Please retype exactly the lines from the one containing "Where should I" through the end of the records, leaving out the pictures.

[INFORMATION PROVIDED Boundary: Start]

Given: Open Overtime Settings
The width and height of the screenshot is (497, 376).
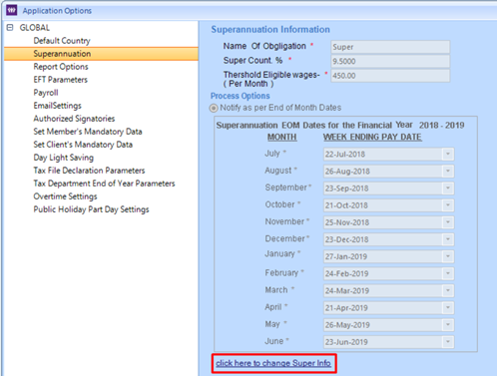Looking at the screenshot, I should [x=65, y=196].
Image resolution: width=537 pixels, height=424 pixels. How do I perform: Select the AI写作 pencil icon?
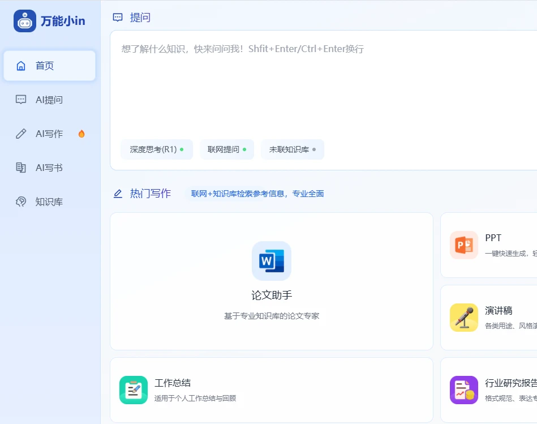[x=21, y=134]
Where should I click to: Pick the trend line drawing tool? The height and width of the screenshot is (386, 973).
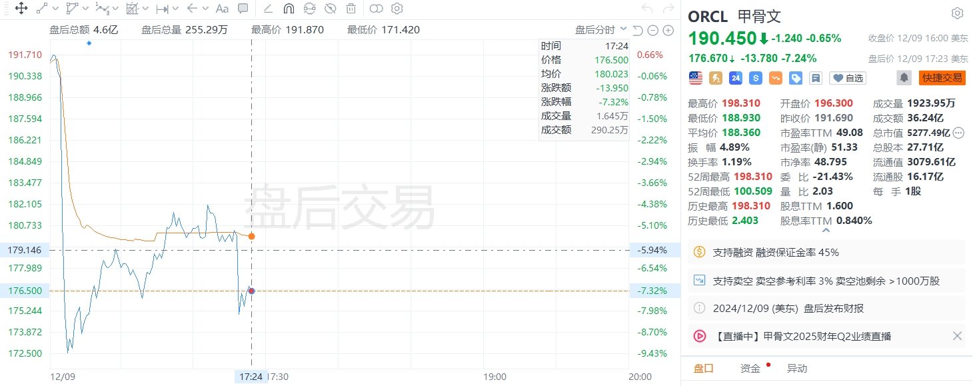tap(42, 9)
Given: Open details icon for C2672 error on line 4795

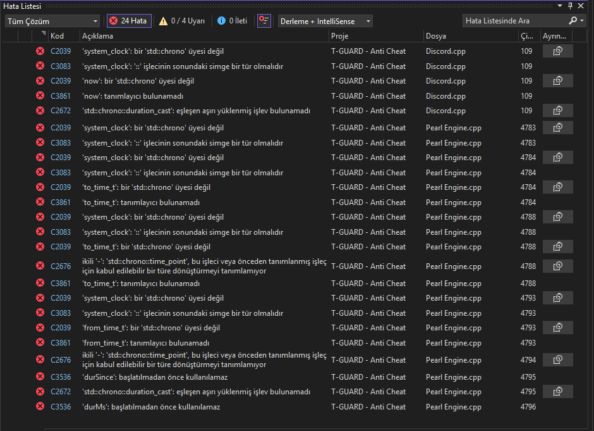Looking at the screenshot, I should (x=557, y=392).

[INFORMATION PROVIDED Boundary: End]

__ANSWER TO THE EXERCISE__.
Where should I click to: Pick the trend line drawing tool? The height and width of the screenshot is (386, 973).
tap(42, 9)
Given: Open details icon for C2672 error on line 4795

Looking at the screenshot, I should (x=557, y=392).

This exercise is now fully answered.